Dzień po zdarzeniu oficjalny komunikat wydał organizator skoków spadochronowych na nowotarskim lotnisku.
Jak poinformowano, zmarły był doświadczonym skoczkiem – posiadał świadectwo kwalifikacji i miał za sobą około 270 skoków. W feralnym dniu wykonywał skok w kombinezonie typu wingsuit, używając własnego sprzętu spadochronowego.
Według relacji świadków, na wysokości około 1000 metrów mężczyzna wypiął czaszę główną i otworzył spadochron zapasowy. Ten w pełni się napełnił, jednak – jak podano – skoczek z nieznanych przyczyn nie sterował nim.
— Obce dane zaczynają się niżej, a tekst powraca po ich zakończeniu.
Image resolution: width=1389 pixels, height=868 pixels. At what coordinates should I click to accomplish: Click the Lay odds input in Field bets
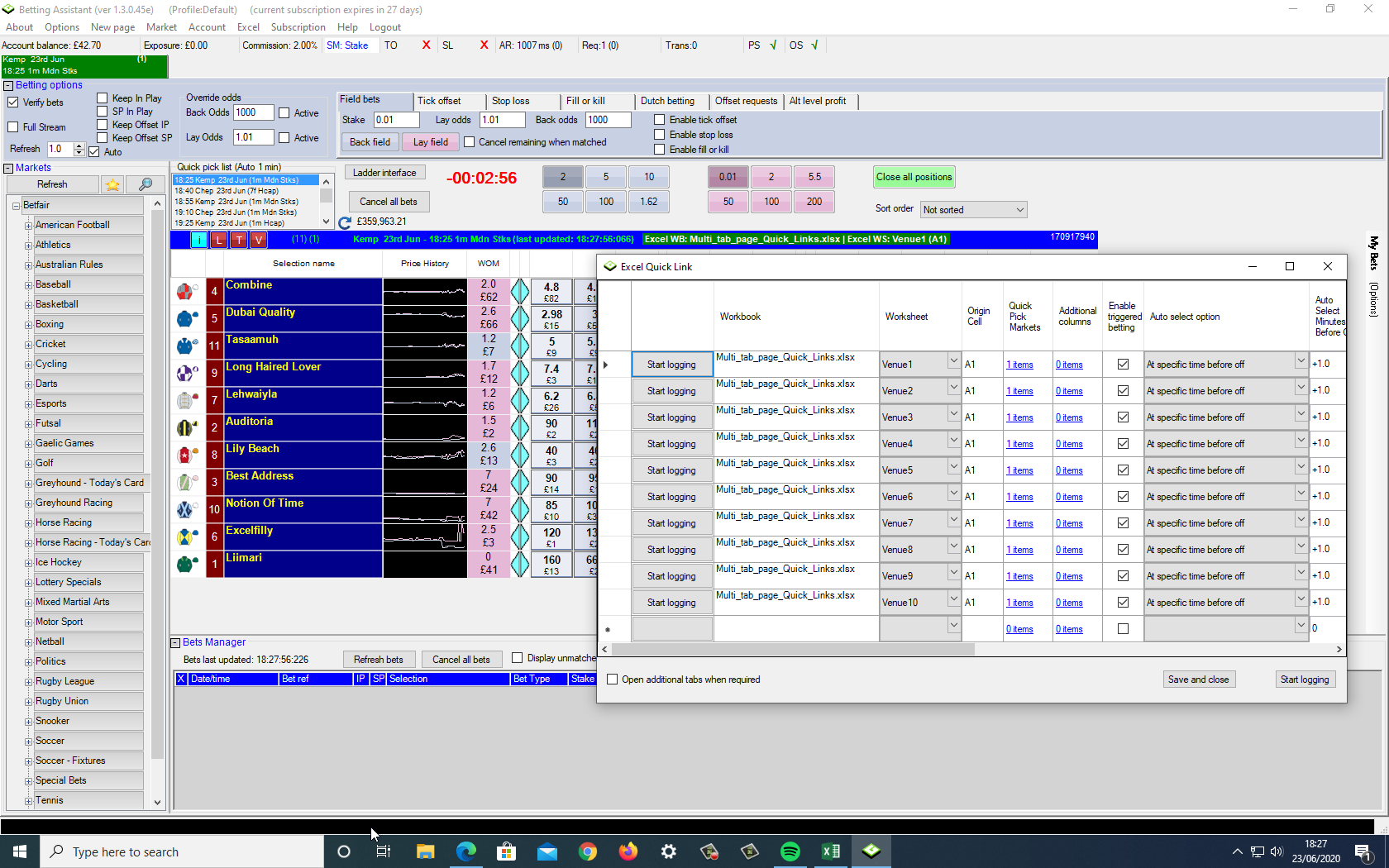(502, 120)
Co dokładnie doprowadziło do tragedii, będzie ustalać Państwowa Komisja Badań Wypadków Lotniczych oraz prokuratura.
Organizatorzy skoków wyrazili głęboki żal i przekazali wyrazy współczucia rodzinie oraz bliskim zmarłego.
Sprawa wciąż pozostaje przedmiotem intensywnego dochodzenia.